**WORK REQUIRED**
For this exercise, please reproduce the records below word for word, from the first line through the line with "You are a computer-use agent. Viewport: 1629px".

**DATA SUPPLIED**
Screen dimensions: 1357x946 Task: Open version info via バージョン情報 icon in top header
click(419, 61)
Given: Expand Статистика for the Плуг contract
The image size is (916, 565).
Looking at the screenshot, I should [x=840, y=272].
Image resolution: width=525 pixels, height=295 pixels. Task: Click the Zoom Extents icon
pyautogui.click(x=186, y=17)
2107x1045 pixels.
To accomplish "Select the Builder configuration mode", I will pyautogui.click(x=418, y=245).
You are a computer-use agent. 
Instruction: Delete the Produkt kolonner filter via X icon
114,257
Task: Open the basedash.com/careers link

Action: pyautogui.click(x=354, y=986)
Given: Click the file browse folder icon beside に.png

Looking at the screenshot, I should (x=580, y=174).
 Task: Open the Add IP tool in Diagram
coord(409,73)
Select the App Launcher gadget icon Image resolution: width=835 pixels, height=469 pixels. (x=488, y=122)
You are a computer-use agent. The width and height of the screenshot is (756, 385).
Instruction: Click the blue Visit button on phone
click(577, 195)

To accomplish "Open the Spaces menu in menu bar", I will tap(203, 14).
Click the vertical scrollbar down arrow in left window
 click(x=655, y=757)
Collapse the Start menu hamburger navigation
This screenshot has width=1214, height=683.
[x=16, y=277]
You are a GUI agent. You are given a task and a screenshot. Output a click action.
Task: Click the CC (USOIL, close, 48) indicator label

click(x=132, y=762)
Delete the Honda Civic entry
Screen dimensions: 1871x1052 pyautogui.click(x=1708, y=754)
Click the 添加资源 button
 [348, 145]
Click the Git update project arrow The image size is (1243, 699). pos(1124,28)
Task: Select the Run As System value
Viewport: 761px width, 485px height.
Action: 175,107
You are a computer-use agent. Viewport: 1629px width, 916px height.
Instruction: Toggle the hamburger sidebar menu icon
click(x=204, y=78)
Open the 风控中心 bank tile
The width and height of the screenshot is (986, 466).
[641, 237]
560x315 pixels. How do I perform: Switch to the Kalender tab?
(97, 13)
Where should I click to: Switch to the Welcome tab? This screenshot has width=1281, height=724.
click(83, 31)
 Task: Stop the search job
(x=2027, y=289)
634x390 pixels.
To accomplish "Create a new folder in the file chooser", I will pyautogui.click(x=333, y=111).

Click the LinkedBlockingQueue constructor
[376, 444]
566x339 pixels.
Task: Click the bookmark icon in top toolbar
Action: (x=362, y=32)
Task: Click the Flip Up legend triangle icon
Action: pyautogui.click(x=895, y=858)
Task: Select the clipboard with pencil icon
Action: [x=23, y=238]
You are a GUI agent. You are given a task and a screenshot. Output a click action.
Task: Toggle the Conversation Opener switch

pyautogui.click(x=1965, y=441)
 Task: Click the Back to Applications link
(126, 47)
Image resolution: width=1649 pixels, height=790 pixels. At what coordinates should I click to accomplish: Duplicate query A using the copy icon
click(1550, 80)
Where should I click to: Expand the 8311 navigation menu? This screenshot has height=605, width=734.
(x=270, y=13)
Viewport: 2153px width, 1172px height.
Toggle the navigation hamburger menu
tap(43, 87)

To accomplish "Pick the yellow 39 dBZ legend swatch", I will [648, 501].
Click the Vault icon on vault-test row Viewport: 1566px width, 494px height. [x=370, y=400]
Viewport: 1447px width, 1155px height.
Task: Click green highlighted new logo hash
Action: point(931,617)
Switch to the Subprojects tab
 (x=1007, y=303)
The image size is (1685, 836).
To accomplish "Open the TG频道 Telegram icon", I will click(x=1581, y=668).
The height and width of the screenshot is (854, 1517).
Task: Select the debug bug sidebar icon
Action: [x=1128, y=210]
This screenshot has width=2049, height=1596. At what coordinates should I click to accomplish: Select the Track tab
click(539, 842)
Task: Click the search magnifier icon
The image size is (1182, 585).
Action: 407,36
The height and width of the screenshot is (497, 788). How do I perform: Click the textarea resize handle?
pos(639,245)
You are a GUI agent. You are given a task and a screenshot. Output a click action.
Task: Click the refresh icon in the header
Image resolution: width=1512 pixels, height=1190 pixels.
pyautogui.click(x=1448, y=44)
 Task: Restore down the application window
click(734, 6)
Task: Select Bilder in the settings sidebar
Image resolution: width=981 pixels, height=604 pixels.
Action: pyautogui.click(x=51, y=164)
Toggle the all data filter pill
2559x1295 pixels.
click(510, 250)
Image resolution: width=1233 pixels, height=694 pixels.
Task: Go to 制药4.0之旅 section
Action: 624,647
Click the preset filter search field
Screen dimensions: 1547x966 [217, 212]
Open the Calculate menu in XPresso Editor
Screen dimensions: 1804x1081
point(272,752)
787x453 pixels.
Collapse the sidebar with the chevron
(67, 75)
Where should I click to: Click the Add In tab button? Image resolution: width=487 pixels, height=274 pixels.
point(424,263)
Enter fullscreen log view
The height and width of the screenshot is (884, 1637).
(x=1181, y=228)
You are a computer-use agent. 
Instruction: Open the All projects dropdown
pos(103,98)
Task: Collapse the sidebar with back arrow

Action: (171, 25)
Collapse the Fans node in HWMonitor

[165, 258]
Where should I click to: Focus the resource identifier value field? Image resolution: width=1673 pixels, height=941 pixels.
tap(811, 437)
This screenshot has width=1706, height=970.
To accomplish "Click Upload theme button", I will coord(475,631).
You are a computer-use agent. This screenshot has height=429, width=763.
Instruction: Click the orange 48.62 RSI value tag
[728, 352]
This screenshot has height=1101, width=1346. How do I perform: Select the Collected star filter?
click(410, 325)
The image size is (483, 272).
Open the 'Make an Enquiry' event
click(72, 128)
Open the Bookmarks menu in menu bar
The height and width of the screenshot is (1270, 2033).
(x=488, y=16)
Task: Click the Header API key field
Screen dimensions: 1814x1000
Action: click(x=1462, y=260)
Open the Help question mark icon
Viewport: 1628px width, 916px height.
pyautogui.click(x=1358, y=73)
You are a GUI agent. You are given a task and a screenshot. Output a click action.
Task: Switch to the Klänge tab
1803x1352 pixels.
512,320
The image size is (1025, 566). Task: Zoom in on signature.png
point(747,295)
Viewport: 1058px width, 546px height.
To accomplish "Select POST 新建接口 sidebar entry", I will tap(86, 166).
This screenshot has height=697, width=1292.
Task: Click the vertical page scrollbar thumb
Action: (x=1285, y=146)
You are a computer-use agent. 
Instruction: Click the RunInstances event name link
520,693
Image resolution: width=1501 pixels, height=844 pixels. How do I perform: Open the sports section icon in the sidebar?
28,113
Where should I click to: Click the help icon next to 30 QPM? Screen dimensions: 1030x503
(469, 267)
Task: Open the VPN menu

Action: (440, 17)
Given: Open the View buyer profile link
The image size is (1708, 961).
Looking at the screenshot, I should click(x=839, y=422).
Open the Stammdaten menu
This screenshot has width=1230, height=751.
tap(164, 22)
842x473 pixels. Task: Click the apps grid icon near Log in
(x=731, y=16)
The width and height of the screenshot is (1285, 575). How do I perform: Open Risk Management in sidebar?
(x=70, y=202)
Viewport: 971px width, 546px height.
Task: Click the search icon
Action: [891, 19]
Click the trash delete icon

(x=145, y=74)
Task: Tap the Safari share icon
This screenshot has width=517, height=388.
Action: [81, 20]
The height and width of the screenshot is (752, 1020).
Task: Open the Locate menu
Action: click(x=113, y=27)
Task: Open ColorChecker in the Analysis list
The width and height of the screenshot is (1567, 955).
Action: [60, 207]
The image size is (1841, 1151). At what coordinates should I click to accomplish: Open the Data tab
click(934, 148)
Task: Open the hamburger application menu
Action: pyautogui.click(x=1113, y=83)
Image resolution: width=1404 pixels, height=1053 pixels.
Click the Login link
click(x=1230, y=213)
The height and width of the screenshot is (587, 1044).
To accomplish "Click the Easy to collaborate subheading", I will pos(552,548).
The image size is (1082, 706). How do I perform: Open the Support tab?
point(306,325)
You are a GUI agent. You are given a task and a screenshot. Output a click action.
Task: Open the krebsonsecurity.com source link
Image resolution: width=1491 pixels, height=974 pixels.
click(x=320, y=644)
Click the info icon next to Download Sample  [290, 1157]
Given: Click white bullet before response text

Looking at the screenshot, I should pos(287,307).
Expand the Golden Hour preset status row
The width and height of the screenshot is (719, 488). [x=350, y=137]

**REPLY**
Screen dimensions: 1357x946 Task: Open version info via バージョン情報 icon in top header
click(419, 61)
Given: Expand Статистика for the Плуг contract
The image size is (916, 565).
Looking at the screenshot, I should [x=840, y=272].
Image resolution: width=525 pixels, height=295 pixels. Task: Click the Zoom Extents icon
pyautogui.click(x=186, y=17)
2107x1045 pixels.
To accomplish "Select the Builder configuration mode", I will pyautogui.click(x=418, y=245).
You are a computer-use agent. 
Instruction: Delete the Produkt kolonner filter via X icon
114,257
Task: Open the basedash.com/careers link

Action: pyautogui.click(x=354, y=986)
Given: Click the file browse folder icon beside に.png

Looking at the screenshot, I should (x=580, y=174).
 Task: Open the Add IP tool in Diagram
coord(409,73)
Select the App Launcher gadget icon Image resolution: width=835 pixels, height=469 pixels. (x=488, y=122)
You are a computer-use agent. The width and height of the screenshot is (756, 385).
Instruction: Click the blue Visit button on phone
click(577, 195)

To accomplish "Open the Spaces menu in menu bar", I will tap(203, 14).
Click the vertical scrollbar down arrow in left window
 click(x=655, y=757)
Collapse the Start menu hamburger navigation
This screenshot has width=1214, height=683.
[x=16, y=277]
You are a GUI agent. You are given a task and a screenshot. Output a click action.
Task: Click the CC (USOIL, close, 48) indicator label

click(x=132, y=762)
Delete the Honda Civic entry
Screen dimensions: 1871x1052 pyautogui.click(x=1708, y=754)
Click the 添加资源 button
 [348, 145]
Click the Git update project arrow The image size is (1243, 699). pos(1124,28)
Task: Select the Run As System value
Viewport: 761px width, 485px height.
Action: 175,107
You are a computer-use agent. Viewport: 1629px width, 916px height.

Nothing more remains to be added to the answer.